Figure 5. Skewing of Th cells in the Th2 direction following DNCB treatment.

A and B. Double DNCB sensitizations before challenge were applied on D0 and D12 as described in Figure 1A whereas triple sensitizations were applied on D0, D7 and D13 as in Figure 2A . Both groups received challenge on D17 and terminated a day later. A. Proliferation of lymphocytes as measured by using the [³H]thymidine incorporation assay. Lymphocytes were harvested from collected LNs and cultured in vitro under the stimulation of Con A at 5 µg/mL for 60 h. [³H]Thymidine was introduced for the final 14 h and the radioactivity (cpm) was measured using a Beta counter. * P<0.01 compared to the control group.
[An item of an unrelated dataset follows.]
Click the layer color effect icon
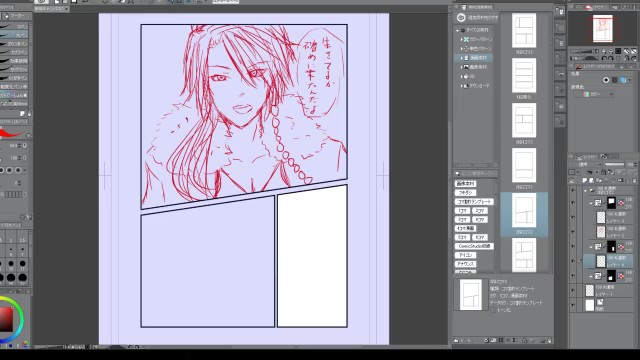click(x=623, y=80)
Each value is the mean±S.D. (N = 4). B. Cytokine production by cultured lymphocytes. The supernatant from cultured lymphocytes was collected at 22 and 41 h, and assayed using ELISA for cytokine concentrations. The cytokine production levels were normalized according to the relative cell density (based on the radioactivity values from the cell proliferation assay). Each value is the mean±S.D. (N = 3). C. The population of various cell types (TCRβ⁺, CD3⁺CD4⁺, CD3⁺CD8⁺, B220⁺, IgG⁺, F4/80⁺, and TCRγδ⁺) in the inguinal and postauricular lymph nodes of control and DNCB-treated mice. In this experiment, the DNCB treatment regimen was the same as depicted in Figure 1A . * P<0.01 compared to the control group. Each value is the mean±S.D. (N = 6).